Il nuovo linguaggio visivo Liquid Glass, introdotto con iOS 26, macOS 16 e tvOS 26, è molto più di un vezzo estetico. Fatto di trasparenze, riflessi e giochi di luce, è un diretto discendente di visionOS, il sistema operativo del Vision Pro. Tutto lascia pensare che si tratti di un’anticipazione della direzione presa da Apple: una coerenza visiva e tecnica che riflette una visione strategica più ampia. In altre parole, Cupertino potrebbe voler abituare gli utenti a un’estetica “da visore” perché nei prossimi anni questi dispositivi a realtà aumentata saranno sempre più centrali nella strategia di Apple. Un’ipotesi che trova ora conferma anche in un nuovo report dell’analista di Apple Ming-Chi Kuo.
Apple e realtà aumentata: 7 nuovi dispositivi tra visori e occhiali smart
Secondo Kuo, Apple ha in cantiere sette nuovi prodotti XR da qui al 2028. Tre saranno evoluzioni del Vision Pro, mentre quattro saranno Apple Glass, veri e propri occhiali smart destinati a sfidare i Ray-Ban Meta. La roadmap è chiara: nel 2025 arriverà una versione aggiornata del Vision Pro, con chip M5 ma senza cambiamenti estetici o strutturali.

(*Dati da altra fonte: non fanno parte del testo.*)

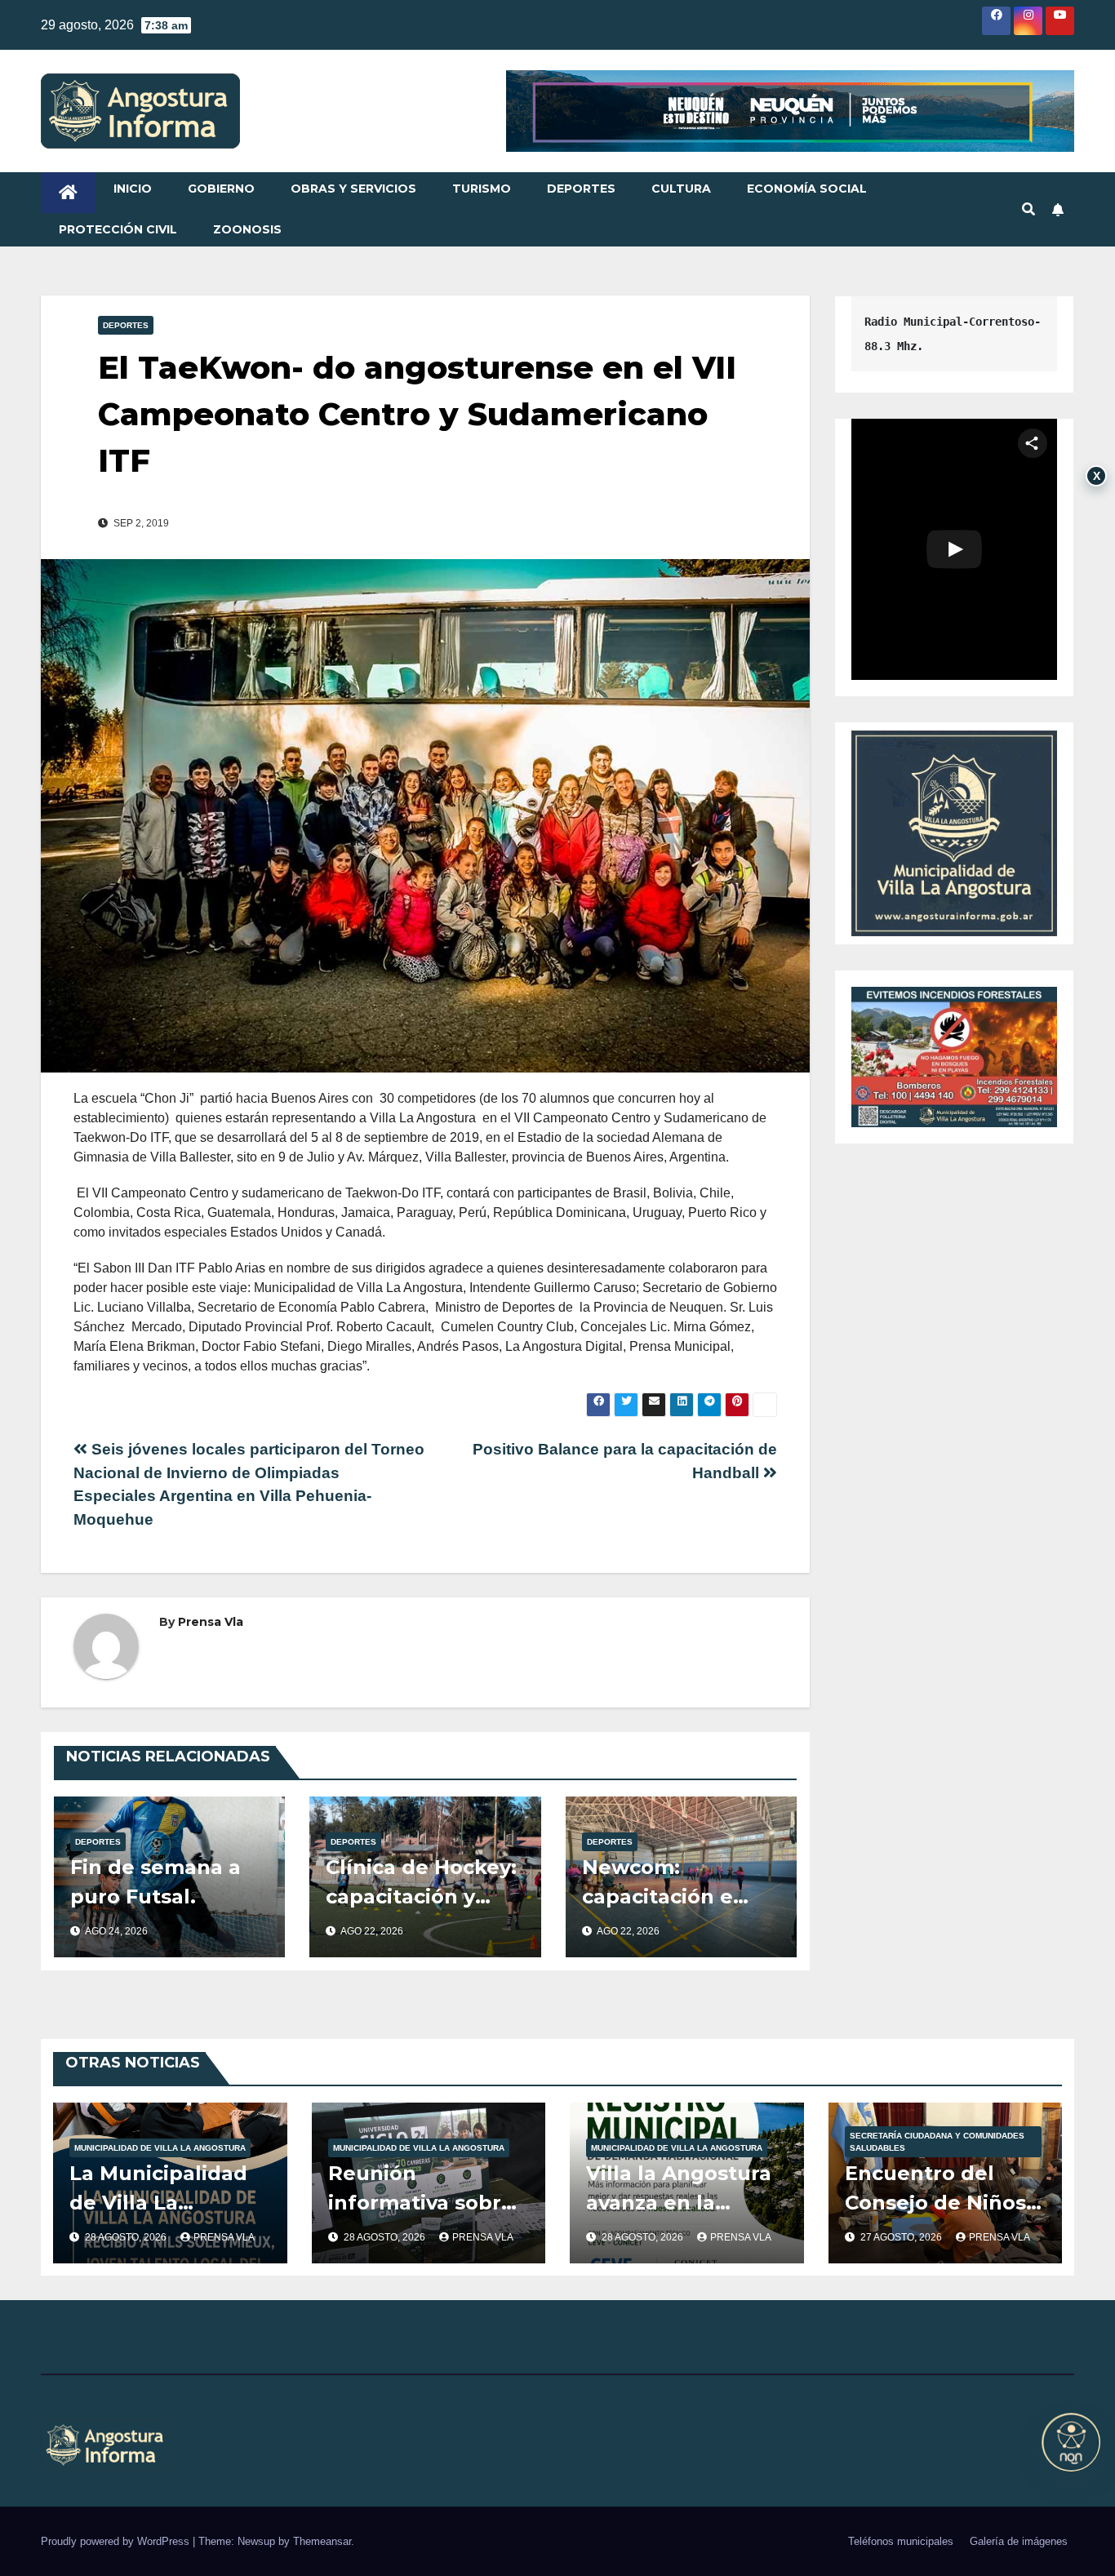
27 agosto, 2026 (902, 2237)
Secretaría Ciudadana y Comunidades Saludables (937, 2141)
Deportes (581, 188)
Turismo (481, 188)
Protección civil (118, 229)
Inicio (132, 188)
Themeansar (322, 2541)
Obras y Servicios (353, 188)
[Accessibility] (1071, 2442)
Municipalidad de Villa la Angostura (160, 2147)
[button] (1028, 209)
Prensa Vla (210, 1621)
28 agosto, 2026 (127, 2237)
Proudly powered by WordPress (117, 2541)
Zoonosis (247, 229)
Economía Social (807, 188)
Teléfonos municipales (900, 2541)
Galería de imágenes (1019, 2541)
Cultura (681, 188)
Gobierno (221, 188)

Sarà un aggiornamento mirato alle prestazioni, destinato a una nicchia di utenti, con una produzione prevista di 150.000-200.000 unità.
Ma la vera svolta arriverà nel 2027, quando debutterà Apple Vision Air, una versione più leggera ed economica del visore attuale. Grazie all’uso di plastica e magnesio, il peso sarà ridotto del 40%, ma anche le specifiche saranno semplificate: niente vetro e titanio, bensì un chip da iPhone di fascia alta e sensori più basilari.
Gli Apple Glass arrivano nel 2027 e promettono una rivoluzione
Sempre nel 2027 sarà il turno dei primi Apple Glass, occhiali smart con funzioni basate su intelligenza artificiale. Offriranno riconoscimento vocale, comandi gestuali, fotocamera e sensori ambientali, con un design declinato in più materiali e montature. La produzione inizierà nel secondo trimestre e Apple punta a venderne tra i 3 e i 5 milioni di unità. Kuo prevede che questo lancio cambierà le carte in tavola, spingendo il mercato degli occhiali intelligenti oltre i 10 milioni di pezzi nel solo 2027.
Il percorso si chiuderà nel 2028 con la seconda generazione di Vision Pro, che avrà un design rivisto, un chip “paragonabile a un Mac”, peso inferiore e un prezzo più accessibile. In parallelo debutteranno anche i primi occhiali XR con display integrato, basati su tecnologie avanzate come Liquid Crystal on Silicon e waveguide. Apple avrebbe sospeso momentaneamente lo sviluppo di un display esterno da collegare via cavo a iPhone e Mac, a causa di problemi di peso.